“We’ll go out after this,” Darna said. “Maybe a little outside food will fatten you up.” She glanced over at Iola, but Iola was only looking at Ganie, not listening at all. Iola was uneasy. Why?
“We could,” Myril said, but Darna had turned away. She was looking at the entrance to the baths. Lenasa came in, followed by Tiagasa and Savasa.
“Who’s with Jasela?” Iola asked as they entered and threw their towels off.
Tiagasa waved her hand. “Oh, she’s sleeping, and besides, Sunna said she’d watch her.”
“But Sunna isn’t appointed,” Iola said.
Tiagasa cast Iola a withering look. “She’s permitted to attend the Most Blessed One. Everyone knows that.”
Myril c****d her head to one side. Sunna certainly was allowed to attend the ambassadress, everyone knew that, but no one knew why, except, presumably, for the Aralel and the Most Blessed One herself. But that was not the question she’d come here to answer.

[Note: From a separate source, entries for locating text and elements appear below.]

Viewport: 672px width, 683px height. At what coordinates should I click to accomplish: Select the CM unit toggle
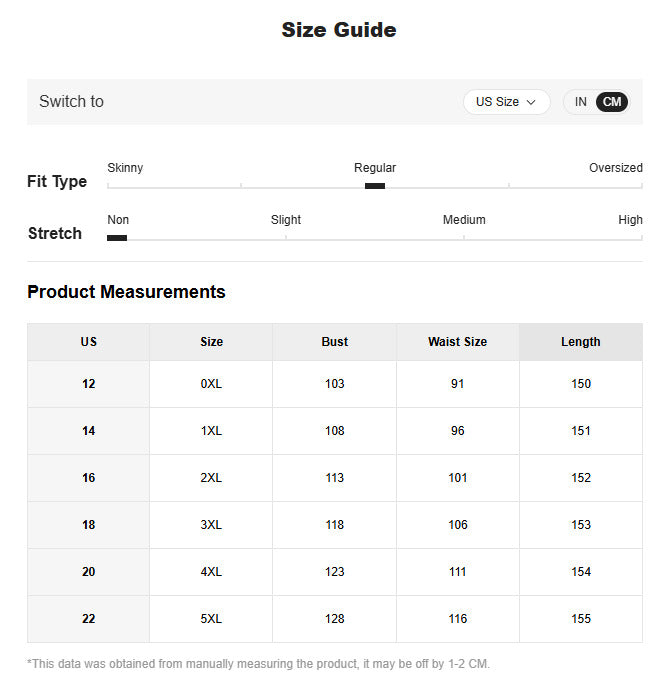tap(611, 102)
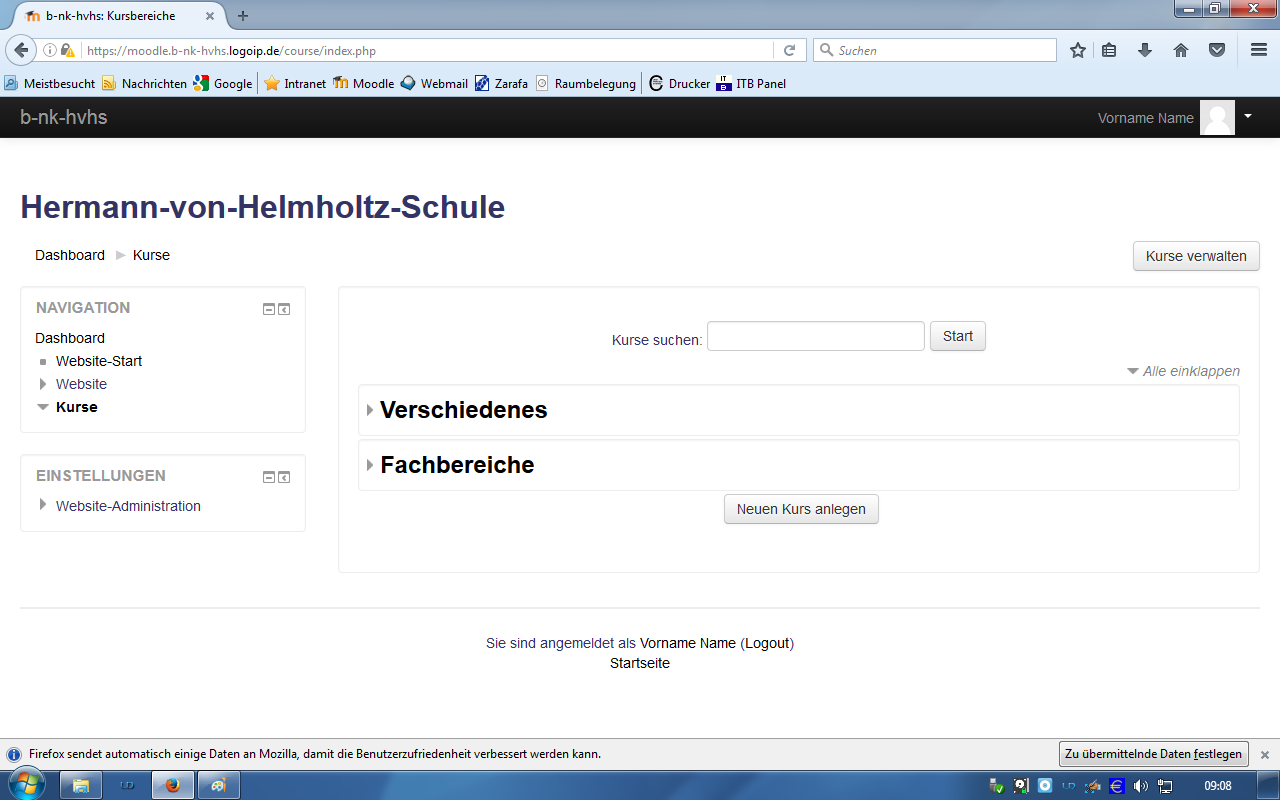Expand the Verschiedenes course category
1280x800 pixels.
point(463,410)
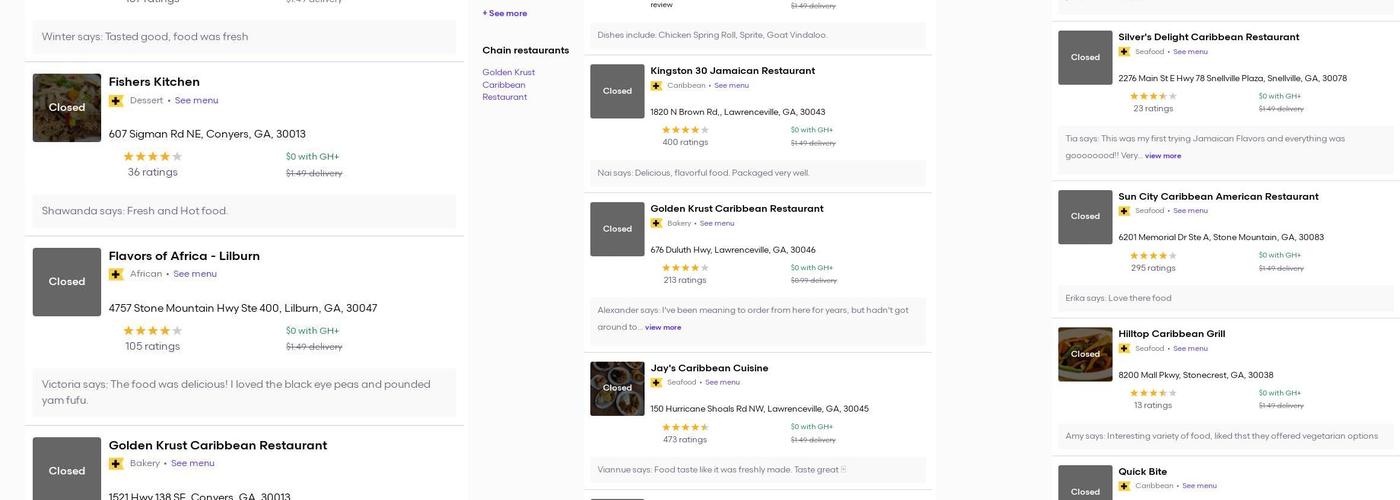Expand Tia's review with 'view more'

[x=1163, y=156]
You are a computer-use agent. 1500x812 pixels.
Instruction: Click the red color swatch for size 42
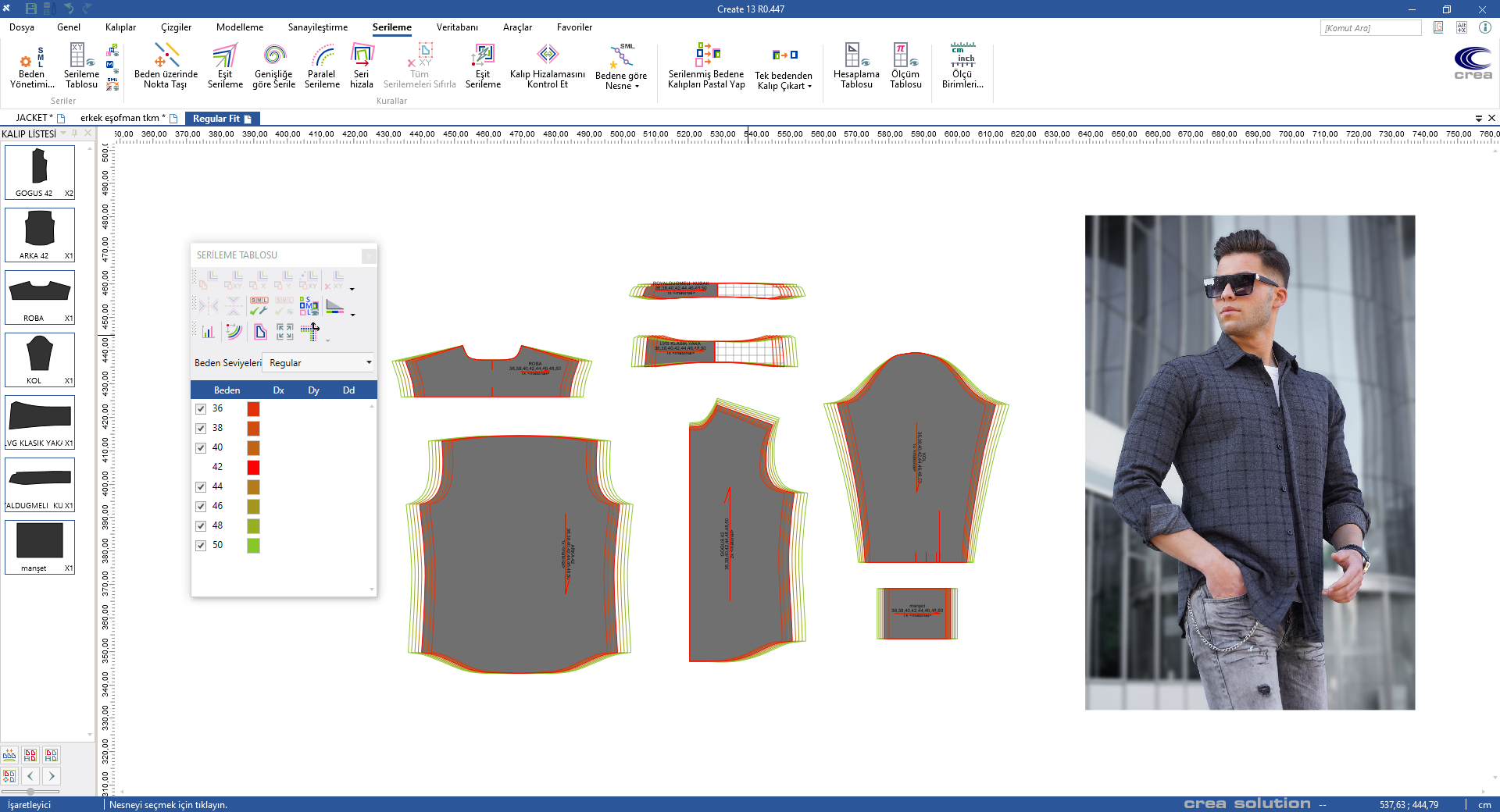coord(253,468)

The question was over the fate of the changes in Ganie’s womb, over Ganie’s fate, if the dragons had their say.
“We had an awful lot of work this morning,” Tiagasa complained. “I don’t know how I’ll manage to get the energy to see my petitioner tonight.”
“You know you have a petitioner tonight?” Darna asked.
“Of course she does,” Savasa chimed in. “Parnet comes practically every night. The Governor’s son, you know.”
Tiagasa glared at Savasa.
“Oh, I think I’ve seen him,” Darna said, “a few times when I’ve been out in the garden late. Not a very remarkable-looking man.”
“No, but – ” Savasa started.
“Oh, I can’t wait to soak!” Tiagasa filled a bucket with a great splash and slopped some of it onto Savasa.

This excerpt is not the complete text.